"Memulai kehidupan baru dengan menyambut tempat baru."~Arya Suratya~
Bismillahirrahmanirrahim.
.
.
.
Perkampungan di perbatasan kota Sidoarjo dan Surabaya cukup padat penduduk. Meskipun demikian, keluarga besar pak Arya memilih untuk membeli rumah di daerah tersebut. Sosok lelaki paruh baya itu merasa sangat bersyukur, sebab rumah yang sempat berstatus ‘rumah dijual’ beberapa bulan lalu dibelinya dengan harga yang cukup untuk menerbitkan senyuman.
Beberapa orang sedang sibuk menurunkan barang-barang dari atas truk. Warga sekitar tampak berdiri di depan rumah mereka. Menyaksikan keadaan yang sedang terjadi. Jiwa kemanusiaan mereka terpanggil. Perlahan tapi pasti, satu hingga tiga orang melangkah mendekat untuk menyapa.
“Assalamualaikum,” salam dari tiga warga yang datang.
“Wa’alaikumsalam Warahmatullah.”
Dua lelaki setengah baya dan satu lelaki dewasa melemparkan senyuman ramah pada tetangga baru. Tampak tiga hingga empat orang sedang sibuk lalu-lalang untuk memindahkan barang. Merasa mendapatkan sambutan hangat dari tetangga, sang pemilik rumah menghentikan aktivitasnya. Meninggalkan kegiatannya untuk menyambut kedatangan mereka.
“Pindahan dari mana, Pak?” tanya salah satu warga.
“Dari Wiyung, Pak,” jawab pemilik rumah.
“Oh, Bapak pindahan dari Wiyung,” sahut yang lain.
Senyuman ramah menghiasi wajah sang tetangga baru, begitu sebaliknya dengan mereka.
“Iya, Pak.

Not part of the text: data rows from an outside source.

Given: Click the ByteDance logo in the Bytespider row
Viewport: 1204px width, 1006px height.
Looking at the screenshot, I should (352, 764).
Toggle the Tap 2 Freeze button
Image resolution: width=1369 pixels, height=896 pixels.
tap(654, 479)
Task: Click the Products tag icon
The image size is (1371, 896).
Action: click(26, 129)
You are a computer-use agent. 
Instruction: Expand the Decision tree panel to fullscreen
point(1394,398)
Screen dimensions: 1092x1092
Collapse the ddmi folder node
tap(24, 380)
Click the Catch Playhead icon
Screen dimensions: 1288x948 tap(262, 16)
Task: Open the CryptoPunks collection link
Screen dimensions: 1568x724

Kenalkan, saya Arya,” sapanya sambil berjabat tangan, “dan itu istri saya, Maya,” lanjut Pak Arya dengan menunjuk ke arah wanita berambut pendek sedang sibuk mengatur tata-letak barang miliknya.
“Saya, Amir.”
“Muslik.” Sambil bergantian berjabat tangan.
Pak Muslik menatap ke samping, kemudian ia menepuk bahu seseorang sebelum berkata, “Kalau yang ini Mas Adnan. Tetangga depan rumah, Pak Arya, tapi sekarang tinggal di Rungkut, ikut istrinya.”
Adnan berjabat tangan sambil mengulas senyum tipis. “Adnan, Pak.”
“Ayo Pak! Dibantuin biar cepet selesai,” ajak pak Amir.
“Wah ... tidak usah, Pak. Sudah ada orang-orang saya yang mengerjakannya,” tolak pak Arya merasa tidak enak hati.